La Bufadora and the Agua Blanca Fault
After a continental breakfast of camp coffee (Starbucks!), orange juice and bagels, we headed up and over the hill to La Bufadora to meet Jorge Ledesma. He gave an impromptu lecture on the marine terraces, the Agua Blanca Fault, and the Alisitos Formation, as well as the Santiago Peak Volcanics in Baja California Norte.
One of the most visited places in Ensenada is La Bufadora [The blowhole], which forms a natural phenomenon unique in the zone. It consists of a fracture in rocks from the Alisitos Formation at sea level from which the waves enter. The seawater then rises and occupies the fracture. The water is the expelled by the air from the bottom of the fracture on the new wave arrival, expelling the water like a giant geyser to heights up to 15 meters.
Traveling from Ensenada to the south, the highway is on Pleistocene marine terraces [5e] that lap against metavoicanic hills to the west.

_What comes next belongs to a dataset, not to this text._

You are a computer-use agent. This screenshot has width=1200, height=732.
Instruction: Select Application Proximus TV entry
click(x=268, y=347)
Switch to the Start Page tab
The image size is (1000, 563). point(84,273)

Those hills are made up of pyroclastic rhyolite and dacite in a large syncline which plunges to the west. The whole section is almost 2,400 meters thick, and it constitutes the lower most part of the Alisitos Formation, the section is more lithologically related to the Santiago Peak volcanic unit, than the Alisitos Fm south of the Aqua Blanca fault. According to Wetmore and others , the Santiago Peak arc segment was develop on oceanic basement that had been structurally juxtaposed with the continental margin prior to arc magmatism, and the Alisitos arc segment and its oceanic basement was exotic to North America prior to its accretion in the late Early Cretaceous. The same authors state that the currently active Aqua Blanca fault is an inherited structure that originated as a sinistral transpressional continuation of the suture that juxtaposes the Alisitos arc segment with the continent.
The Aqua Blanca Fault [ABF] is the most dominant feature in northern Baja California, the fault is geomorphically very well expressed, with strike slip features such as scarps, lateral offsetting of streams, fault controlled valleys, and hot springs. Allen and others  had determined a 22 Km right lateral displacement west of Valle de Aqua Blanca.

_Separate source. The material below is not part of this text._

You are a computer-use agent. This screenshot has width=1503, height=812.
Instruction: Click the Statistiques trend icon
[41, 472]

The total extent of the ABF on land is 130 Km, and Rockwell and others  had estimated the slip rate from late Pleistocene to Holocene to be about 4.1 to 4.3 mm/year. The fault shows three major right steeping segments that extent from the western part of Valle de La Trinidad to Valle Aqua Blanca, from Aqua Blanca to Valle de Santo Tomas, and from Valle de Santo Tomas to Punta Banda. At Punta Banda, the fault consists of a single, mostly vertical main trace with minor branches. Both the valley of Maneadero and the associated Estero de Punta Banda are a couple of geomorphic expressions developed by the activity on the fault. Punta Banda is the geographic name for the peninsula that protrudes from land into the Pacific Ocean, as a result of activity on the same ABF. It is a range up to 1,000 meters above sea level. Here, the ABF juxtaposes rocks from the Alisitos Formation, and sedimentary units from the Rosario Formation, characterized by sandstone and lesser amount of conglomerate. Most of the peninsula is made up from Alisitos material.
Rockwell and others  described a suite of 14 Pleistocene marine terraces on the peninsula of Punta Banda, from 15 m for the lowermost to 300 m for the highest one. They used corals to date these terraces, obtaining an age of 80 Ka [5a] at the first terrace. Then they got 120 Ka [5e] for the third terrace. The uplift rate for late Quaternary for the peninsula is of 0.16 to 0.29 m/Ka. Based on an assumed constant rate, Rockwell and others, estimated that the fourth and fifth terraces to represent isotope stages 7 [200 Ka] and 9 [350 Ka]. Overall, the lateral displacement is the main component of slip along the ABF.